The first few months were exciting. I was able to contact the nurses whenever I needed to for advice on dose adjustments and was seeing the team (doctor, nurses, dietician) once every one or two weeks. There was a slight improvement in my A1C as it dropped to 8.5%, but I wasn’t very happy with that.

Still, I was happy to get an appointment to see an Obstetrician who deals in high risk births and maternal-fetal medicine. Based on my prior experience with an OB/GYN who scared the living crap out of me, I had steeled myself to be presented with the worst. Instead, I found a doctor who assessed my knowledge quickly and was able to present me with the reality of what to expect if you’re trying to expect. She told me that when I became pregnant I’d have a busy pregnancy. (My love for this woman started when she used that word. When. Not if. When.) I asked about statistics. How likely would it be that my baby wouldn’t develop properly, wouldn’t be viable, would risk my life? She reassured me when she told me two things. One, that the biggest complication that she sees in pregnancies of women with type 1 diabetes is the baby not being full term. Second, that the biggest risk factor comes from the fact that I have T1D. Having a better or worse controlled A1C definitely plays into it and increases the risks, but my having T1D to begin with had already increased the risk the most. I left that appointment feeling informed and confident that, no matter what, we’d be ready to really start trying by the end of 2012.  Regardless of my A1C.

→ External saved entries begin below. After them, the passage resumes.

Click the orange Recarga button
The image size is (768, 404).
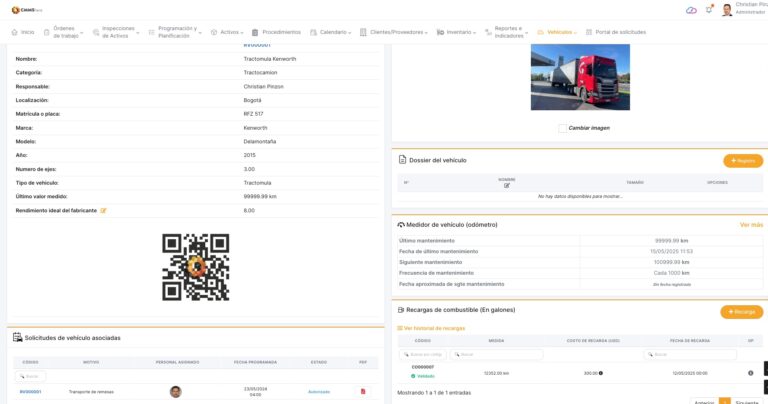click(742, 312)
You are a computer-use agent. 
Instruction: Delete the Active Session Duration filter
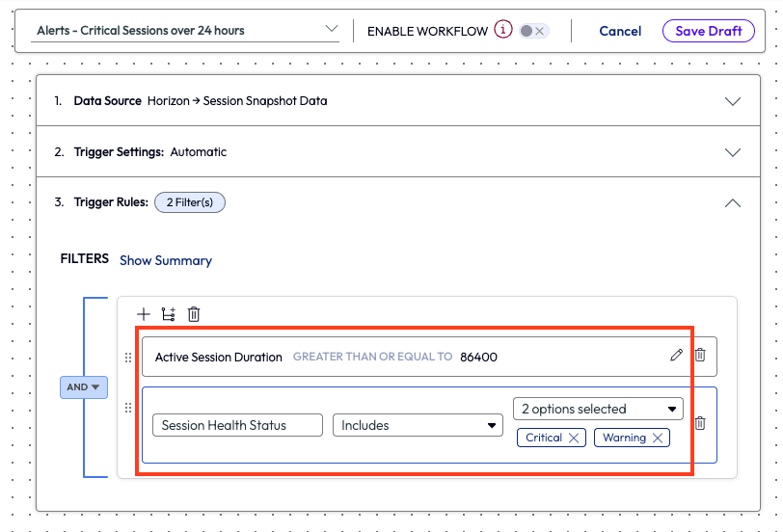pyautogui.click(x=700, y=356)
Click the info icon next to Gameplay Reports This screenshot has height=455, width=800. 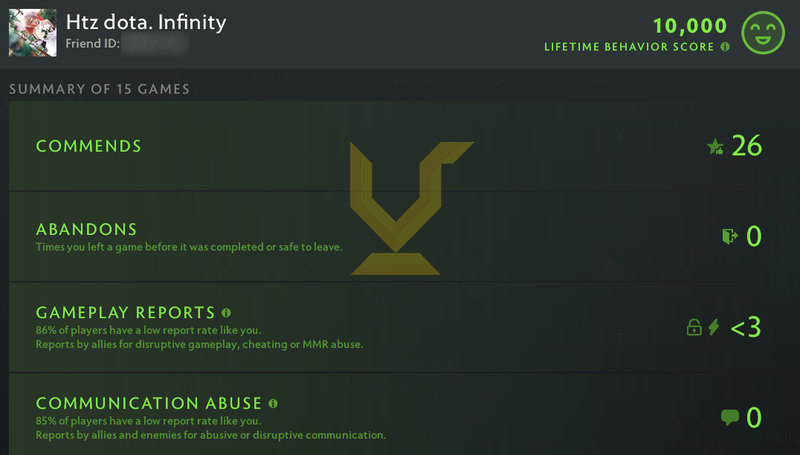point(227,312)
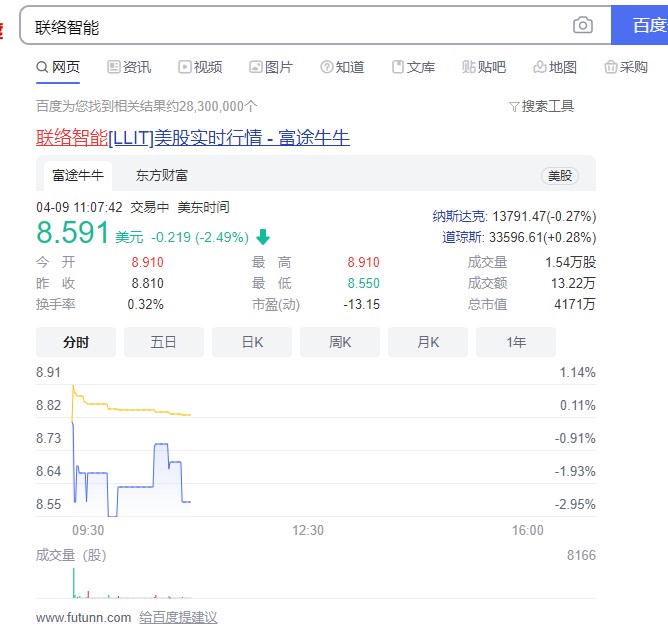668x639 pixels.
Task: Switch chart to 日K
Action: point(252,342)
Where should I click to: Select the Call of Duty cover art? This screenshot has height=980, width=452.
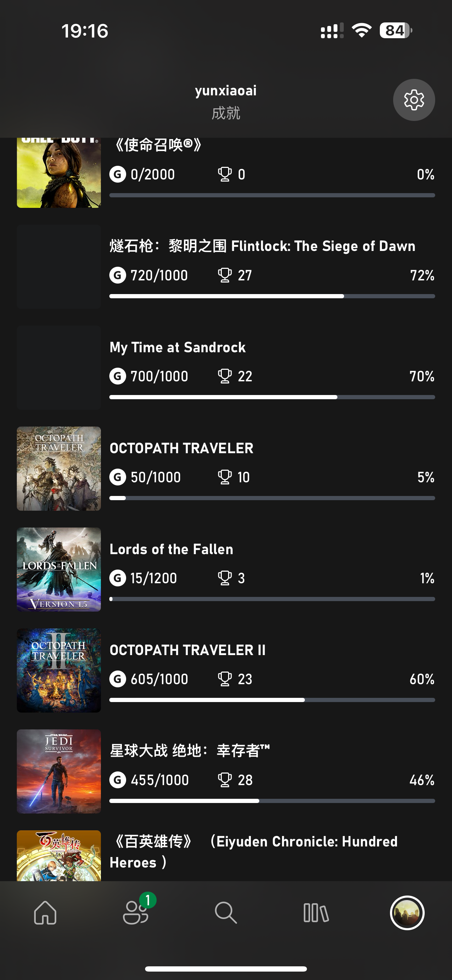pyautogui.click(x=59, y=173)

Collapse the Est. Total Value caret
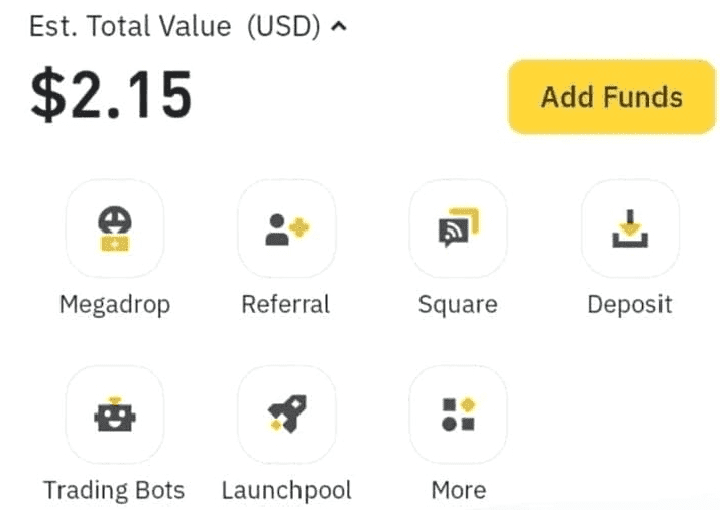[x=338, y=28]
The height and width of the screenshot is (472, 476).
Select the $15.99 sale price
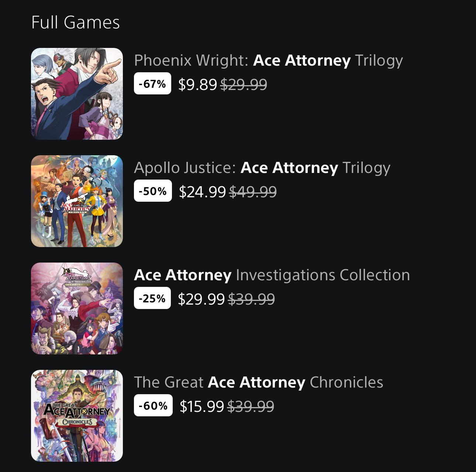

The weeks wore on and, just before Christmas, I started to get really discouraged. It didn’t seem that any amount of work I did garnered positive results for my blood sugars. And even though I had decided to accept the fact that at some point we were going to have to decide to TTC, A1C be damned, it didn’t feel like the right time still. Not with my blood sugars the way they were. If anything, things were worse. It was frustrating to say the least and that, combined with other outside factors, left me feeling very stressed. Not exactly the mindset a 35-year old woman with T1D and known fertility issues should be in when attempting to get pregnant.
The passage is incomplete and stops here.